■ Set exercise
Swap every "Instruction" in the material below for "Command", and leave everything else unchanged.

■ Supplied material
◇ ◇ ◇ ◇ ◇
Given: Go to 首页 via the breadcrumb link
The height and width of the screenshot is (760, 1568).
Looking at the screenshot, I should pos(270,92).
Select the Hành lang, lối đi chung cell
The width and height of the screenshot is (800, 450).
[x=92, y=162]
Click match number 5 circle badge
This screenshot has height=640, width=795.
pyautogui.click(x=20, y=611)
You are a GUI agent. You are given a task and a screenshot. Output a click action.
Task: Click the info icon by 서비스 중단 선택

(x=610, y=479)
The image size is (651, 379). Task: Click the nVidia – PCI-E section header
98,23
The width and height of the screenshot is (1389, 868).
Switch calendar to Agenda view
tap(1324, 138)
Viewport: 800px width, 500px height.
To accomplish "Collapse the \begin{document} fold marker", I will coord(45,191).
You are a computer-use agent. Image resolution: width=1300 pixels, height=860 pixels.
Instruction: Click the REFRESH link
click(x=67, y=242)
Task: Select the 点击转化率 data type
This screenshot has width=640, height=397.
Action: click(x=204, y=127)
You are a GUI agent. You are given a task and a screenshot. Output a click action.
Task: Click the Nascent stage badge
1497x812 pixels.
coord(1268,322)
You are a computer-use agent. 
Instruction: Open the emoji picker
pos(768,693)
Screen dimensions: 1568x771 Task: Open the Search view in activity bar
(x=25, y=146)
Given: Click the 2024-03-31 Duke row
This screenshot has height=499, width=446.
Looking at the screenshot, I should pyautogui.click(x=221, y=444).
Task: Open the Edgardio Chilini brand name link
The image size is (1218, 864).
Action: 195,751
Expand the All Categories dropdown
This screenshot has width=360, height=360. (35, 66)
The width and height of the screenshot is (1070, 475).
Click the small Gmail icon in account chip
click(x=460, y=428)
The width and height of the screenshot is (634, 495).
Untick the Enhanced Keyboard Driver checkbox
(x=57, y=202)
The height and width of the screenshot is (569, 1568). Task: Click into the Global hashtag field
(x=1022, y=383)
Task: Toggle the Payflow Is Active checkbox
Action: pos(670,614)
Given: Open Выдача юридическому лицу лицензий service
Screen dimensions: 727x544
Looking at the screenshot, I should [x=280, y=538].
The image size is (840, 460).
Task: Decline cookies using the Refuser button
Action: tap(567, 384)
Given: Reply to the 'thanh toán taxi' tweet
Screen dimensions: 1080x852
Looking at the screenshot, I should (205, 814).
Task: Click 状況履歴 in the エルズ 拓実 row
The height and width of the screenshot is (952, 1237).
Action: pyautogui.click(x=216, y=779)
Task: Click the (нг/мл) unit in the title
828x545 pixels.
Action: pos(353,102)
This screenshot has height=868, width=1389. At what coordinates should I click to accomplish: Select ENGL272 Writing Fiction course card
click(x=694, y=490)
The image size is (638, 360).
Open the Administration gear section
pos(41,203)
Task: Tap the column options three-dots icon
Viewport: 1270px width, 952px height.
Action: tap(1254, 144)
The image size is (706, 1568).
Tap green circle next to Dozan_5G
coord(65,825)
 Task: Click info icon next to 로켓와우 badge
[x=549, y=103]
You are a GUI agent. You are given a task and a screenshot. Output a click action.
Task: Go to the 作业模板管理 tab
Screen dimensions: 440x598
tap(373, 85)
◇ ◇ ◇ ◇ ◇
■ Complete answer
Given: Go to 首页 via the breadcrumb link
The height and width of the screenshot is (760, 1568).
Looking at the screenshot, I should pos(270,92).
Select the Hành lang, lối đi chung cell
The width and height of the screenshot is (800, 450).
[x=92, y=162]
Click match number 5 circle badge
This screenshot has height=640, width=795.
pyautogui.click(x=20, y=611)
You are a GUI agent. You are given a task and a screenshot. Output a click action.
Task: Click the info icon by 서비스 중단 선택

(x=610, y=479)
The image size is (651, 379). Task: Click the nVidia – PCI-E section header
98,23
The width and height of the screenshot is (1389, 868).
Switch calendar to Agenda view
tap(1324, 138)
Viewport: 800px width, 500px height.
To accomplish "Collapse the \begin{document} fold marker", I will coord(45,191).
You are a computer-use agent. Image resolution: width=1300 pixels, height=860 pixels.
Command: Click the REFRESH link
click(x=67, y=242)
Task: Select the 点击转化率 data type
This screenshot has width=640, height=397.
Action: click(x=204, y=127)
You are a GUI agent. You are given a task and a screenshot. Output a click action.
Task: Click the Nascent stage badge
1497x812 pixels.
coord(1268,322)
You are a computer-use agent. 
Command: Open the emoji picker
pos(768,693)
Screen dimensions: 1568x771 Task: Open the Search view in activity bar
(x=25, y=146)
Given: Click the 2024-03-31 Duke row
This screenshot has height=499, width=446.
Looking at the screenshot, I should pyautogui.click(x=221, y=444).
Task: Open the Edgardio Chilini brand name link
The image size is (1218, 864).
Action: 195,751
Expand the All Categories dropdown
This screenshot has width=360, height=360. (35, 66)
The width and height of the screenshot is (1070, 475).
Click the small Gmail icon in account chip
click(x=460, y=428)
The width and height of the screenshot is (634, 495).
Untick the Enhanced Keyboard Driver checkbox
(x=57, y=202)
The height and width of the screenshot is (569, 1568). Task: Click into the Global hashtag field
(x=1022, y=383)
Task: Toggle the Payflow Is Active checkbox
Action: pos(670,614)
Given: Open Выдача юридическому лицу лицензий service
Screen dimensions: 727x544
Looking at the screenshot, I should [x=280, y=538].
The image size is (840, 460).
Task: Decline cookies using the Refuser button
Action: tap(567, 384)
Given: Reply to the 'thanh toán taxi' tweet
Screen dimensions: 1080x852
Looking at the screenshot, I should (205, 814).
Task: Click 状況履歴 in the エルズ 拓実 row
The height and width of the screenshot is (952, 1237).
Action: pyautogui.click(x=216, y=779)
Task: Click the (нг/мл) unit in the title
828x545 pixels.
Action: pos(353,102)
This screenshot has height=868, width=1389. At what coordinates should I click to accomplish: Select ENGL272 Writing Fiction course card
click(x=694, y=490)
The image size is (638, 360).
Open the Administration gear section
pos(41,203)
Task: Tap the column options three-dots icon
Viewport: 1270px width, 952px height.
Action: tap(1254, 144)
The image size is (706, 1568).
Tap green circle next to Dozan_5G
coord(65,825)
 Task: Click info icon next to 로켓와우 badge
[x=549, y=103]
You are a GUI agent. You are given a task and a screenshot. Output a click action.
Task: Go to the 作业模板管理 tab
Screen dimensions: 440x598
tap(373, 85)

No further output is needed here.